A tabletop exercise tests decision-making: who decides to activate the CFP, how escalation works, what the governance process looks like at each trigger level. These exercises are important. They don’t tell you whether the execution works once the decision is made.
A fund-flow test tests execution: can you actually initiate a draw on the credit facility, confirm receipt of funds, and complete the operational steps the CFP assumes — in the timeframe the plan describes, on the rails you have access to?
The 2023 Interagency Addendum (OCC Bulletin 2023-25, FDIC FIL-39-2023) issued after the Silicon Valley Bank and Signature Bank failures made this distinction explicit for bank-chartered institutions: institutions must test contingent funding sources operationally, not just document them. For SVB, the gap wasn’t that the discount window wasn’t listed in the CFP. The gap was that SVB had not tested discount window access in the prior year and did not have the operational arrangements to move collateral to the Federal Reserve when the stress event hit.
Fintechs operating on sponsor bank charters face an analogous problem — different rails, same gap. The plan describes the source. The mechanics have never been walked.
Fintech Liquidity Sources Are Different
Before running a fund-flow test, you need to understand what your fintech’s actual contingent funding sources are. They’re structurally different from a bank’s.
Sponsor bank credit facilities. Many fintechs have some form of emergency credit arrangement with their sponsor bank. The question is whether it’s contractually guaranteed (rare), discretionary (common), or implied (worse than nothing, because it creates false confidence). A fund-flow test for this source starts by pulling the contract, reading the draw conditions, and then actually initiating a test draw — or confirming in writing with the bank’s treasury that the facility is operational.
Warehouse lines. Fintechs in lending products often have warehouse credit facilities. In a liquidity stress, these may be constrained if the lender also faces stress or if collateral quality deteriorates. A fund-flow test should walk through the draw process, confirm the counterparty contact is current, and verify the settlement rail and timing.
Sweep account mechanics. Fintechs that hold customer deposits through bank partners often have sweep arrangements. The CFP should describe what happens to sweep mechanics under stress — does the sweep continue? At what rate? Can it be reversed? Does the bank have any override authority? These mechanics need to be confirmed with the bank, not assumed from a contract signed three years ago.
Payment rails for incoming funds. When a contingent source delivers funds, how do they arrive? ACH same-day settles by 5pm ET, but not on weekends. Fedwire settles in real time during business hours, with current cut-offs around 6pm ET. RTP and FedNow settle 24/7/365 with near-instant finality — but only if both the sending and receiving institutions are connected.
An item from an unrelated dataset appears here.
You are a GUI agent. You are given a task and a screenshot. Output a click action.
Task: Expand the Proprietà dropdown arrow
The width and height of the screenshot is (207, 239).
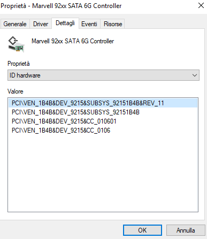pyautogui.click(x=195, y=75)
FedNow launched in 2023 and adoption has expanded significantly, but not every bank or fintech is connected. Your CFP cannot assume a payment rail your counterparty doesn’t support.
The Fund-Flow Test: Step by Step
A complete fund-flow test for a fintech CFP covers five stages.
Step 1 — Map Every Active Funding Source
Pull the CFP and list every contingent funding source identified, including the tier it sits in. For each source, document: the counterparty, the legal agreement (contract, credit facility, ISDA, program agreement), the contact at the counterparty, and the draw or activation mechanism. If any of this information is missing or out of date, that’s your first finding — you haven’t mapped the source accurately.
Step 2 — Trace the Payment Rail for Each Source
For each funding source, identify the specific rail by which funds move from the source to your accounts. Confirm:
- Rail type: ACH, wire, RTP, FedNow, internal book transfer
- Settlement timing: Same-day ACH by 5pm ET, next-day ACH by following business day, Fedwire real-time during operating hours, RTP/FedNow near-instant 24/7
- Cut-off times: Fedwire credit transfer cut-off is currently 6pm ET; ACH same-day cut-off varies by originating bank
- Weekend/holiday availability: ACH and Fedwire don’t settle on weekends. RTP and FedNow do, but only if both endpoints are enrolled.
This step frequently surfaces the most significant CFP assumption errors. A plan that assumes a “same-business-day” draw on a source that routes via next-day ACH is not operationally accurate.
Step 3 — Confirm Collateral Mechanics
If any funding source requires collateral — a pledged account, securities, receivables — confirm the pre-positioning process:
- Is the collateral already pledged, or does it need to be pledged at draw time?
- What’s the process to pledge? How long does it take?
- What haircut applies?
- Who at the counterparty confirms collateral acceptance?
A common CFP weakness: the plan describes collateral that’s available but not pre-pledged. In a stress event, the time required to pledge collateral may make the source effectively inaccessible at the moment it’s needed.
Step 4 — Walk the Approval Chain
For each source, identify exactly who is required to approve a draw. Then test the approval chain:
- Are all required approvers currently in their roles?
- Are their contact details current (cell phone, not desk phone)?
- Is there a documented backup for each approver?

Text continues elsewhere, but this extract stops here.